▶ [Description of the task]: Scan the data below and copy each line where "agent" occurs.

▶ [Material provided]:

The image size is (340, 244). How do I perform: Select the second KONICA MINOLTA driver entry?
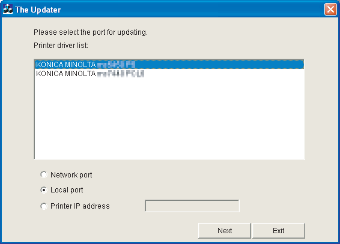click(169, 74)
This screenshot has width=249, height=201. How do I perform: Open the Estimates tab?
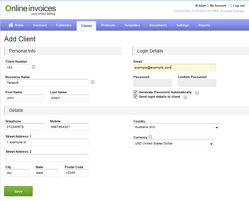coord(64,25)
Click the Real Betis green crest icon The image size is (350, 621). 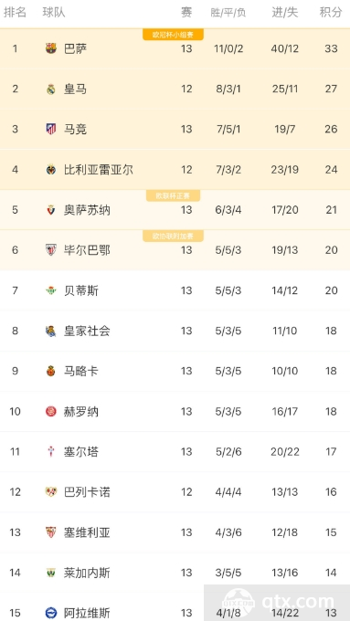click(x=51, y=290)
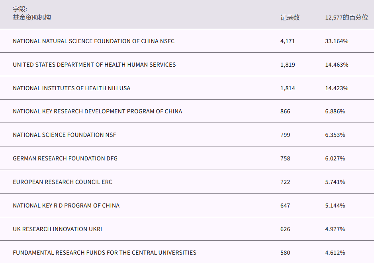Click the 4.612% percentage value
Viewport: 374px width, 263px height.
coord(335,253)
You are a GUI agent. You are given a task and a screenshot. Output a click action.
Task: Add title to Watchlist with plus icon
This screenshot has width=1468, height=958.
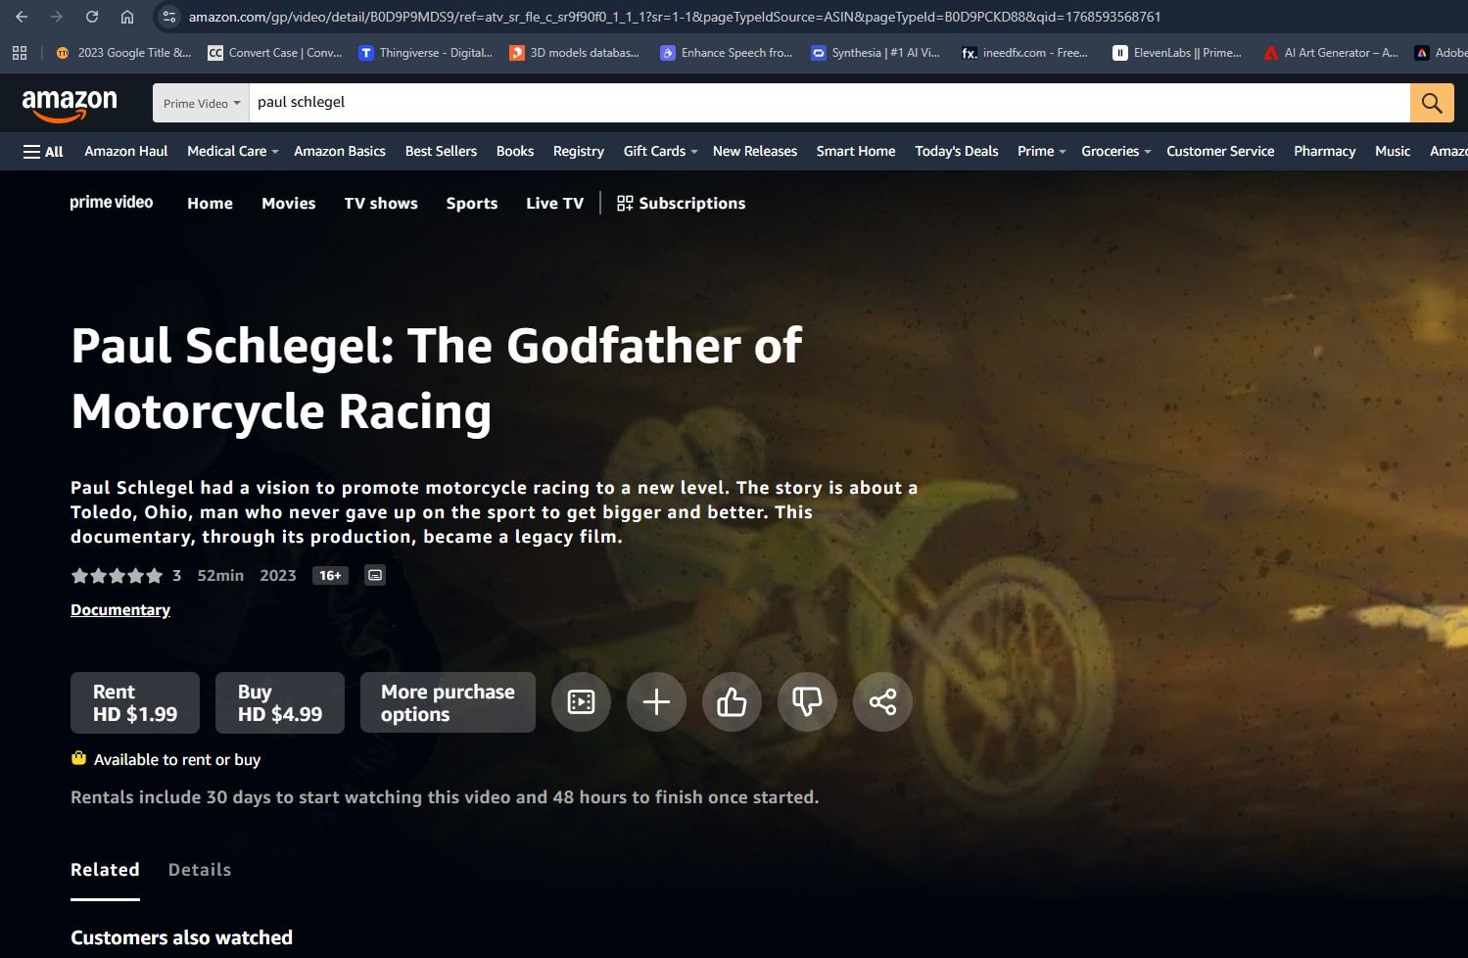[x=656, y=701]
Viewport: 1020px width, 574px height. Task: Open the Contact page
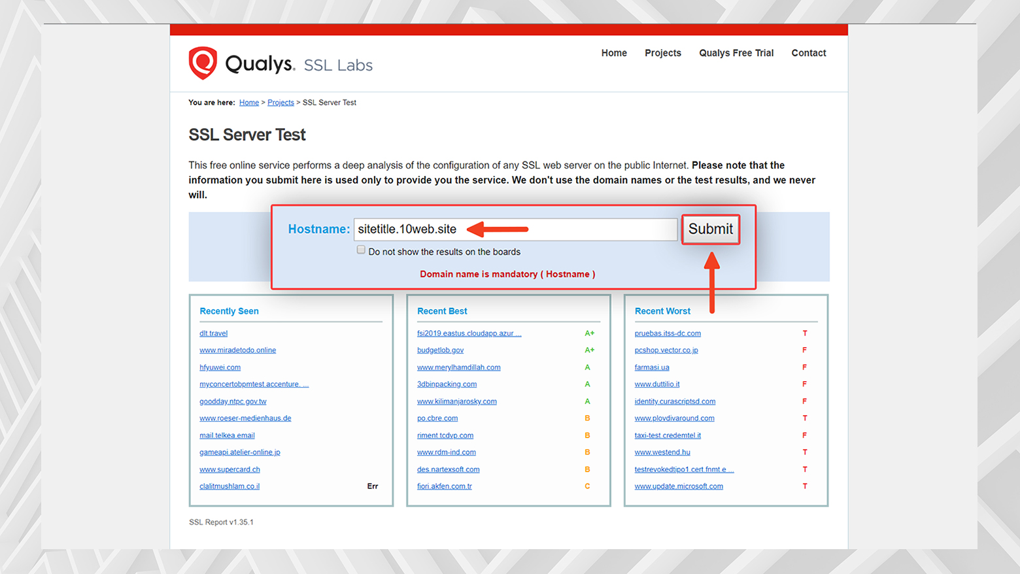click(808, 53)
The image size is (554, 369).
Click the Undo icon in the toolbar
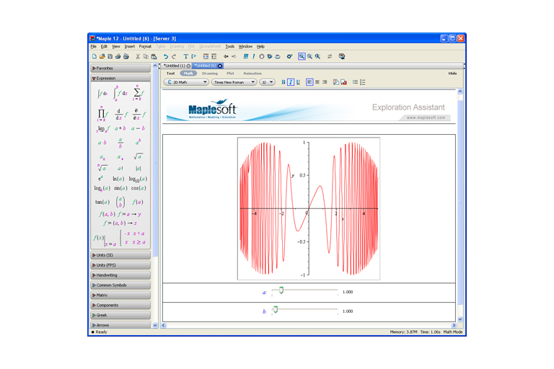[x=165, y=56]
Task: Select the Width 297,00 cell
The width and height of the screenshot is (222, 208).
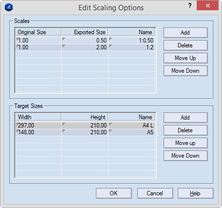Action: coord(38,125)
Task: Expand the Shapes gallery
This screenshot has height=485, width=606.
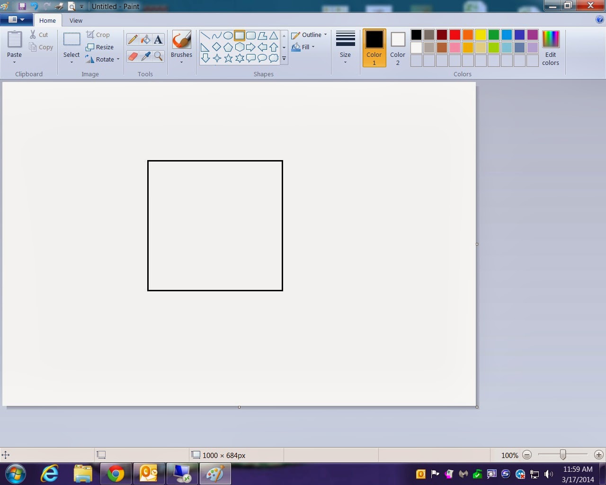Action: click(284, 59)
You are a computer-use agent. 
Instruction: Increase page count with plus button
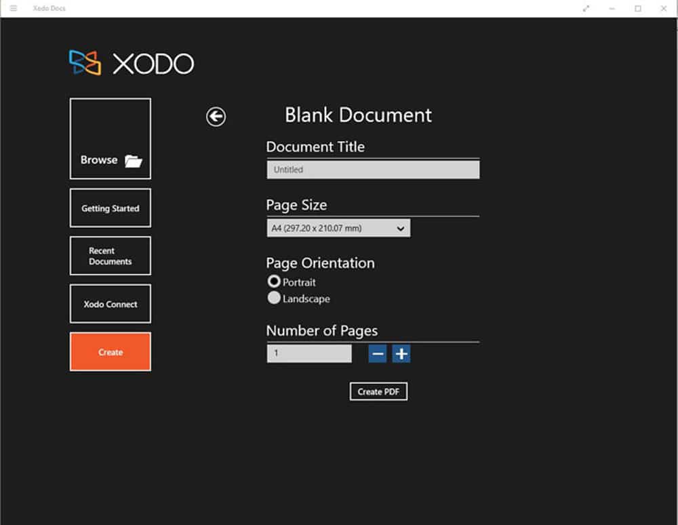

* * *

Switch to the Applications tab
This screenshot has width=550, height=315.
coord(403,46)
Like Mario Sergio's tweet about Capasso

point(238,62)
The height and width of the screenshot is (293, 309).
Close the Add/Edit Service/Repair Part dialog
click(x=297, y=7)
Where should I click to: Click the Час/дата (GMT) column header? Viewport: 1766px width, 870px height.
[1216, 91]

...

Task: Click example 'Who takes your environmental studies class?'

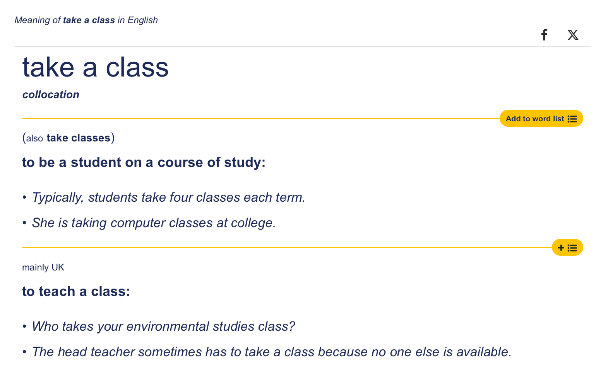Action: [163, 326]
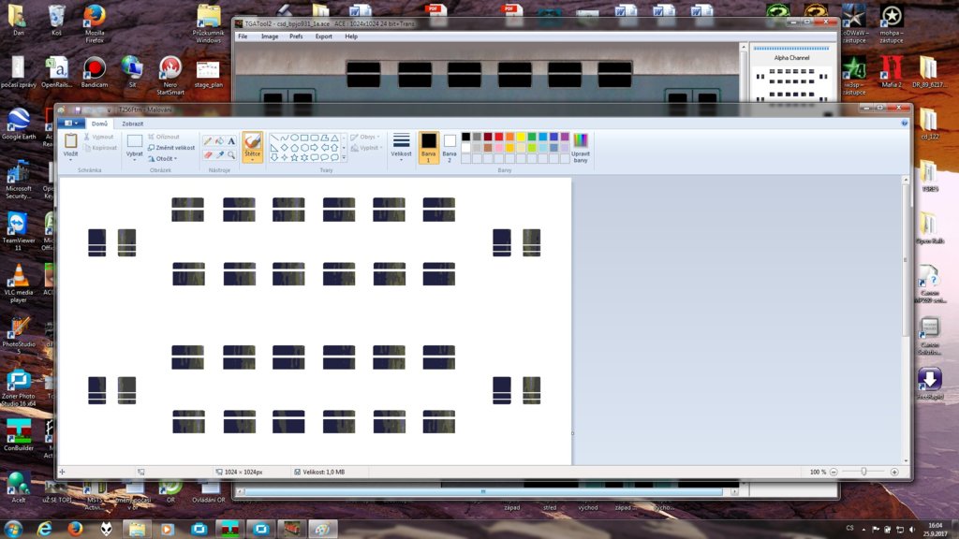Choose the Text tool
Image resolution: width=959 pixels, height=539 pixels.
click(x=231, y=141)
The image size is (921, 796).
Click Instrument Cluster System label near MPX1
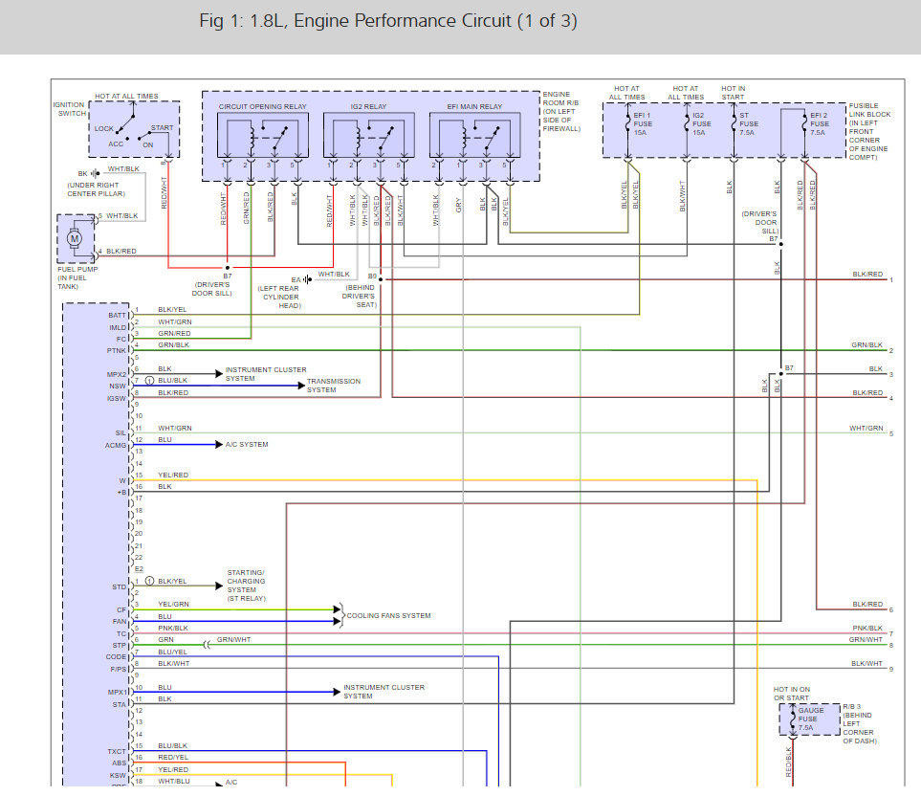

▶ [Exercise response]:
You are a GUI agent. You are given a task and a screenshot. Output a click action.
You are a computer-use agent. 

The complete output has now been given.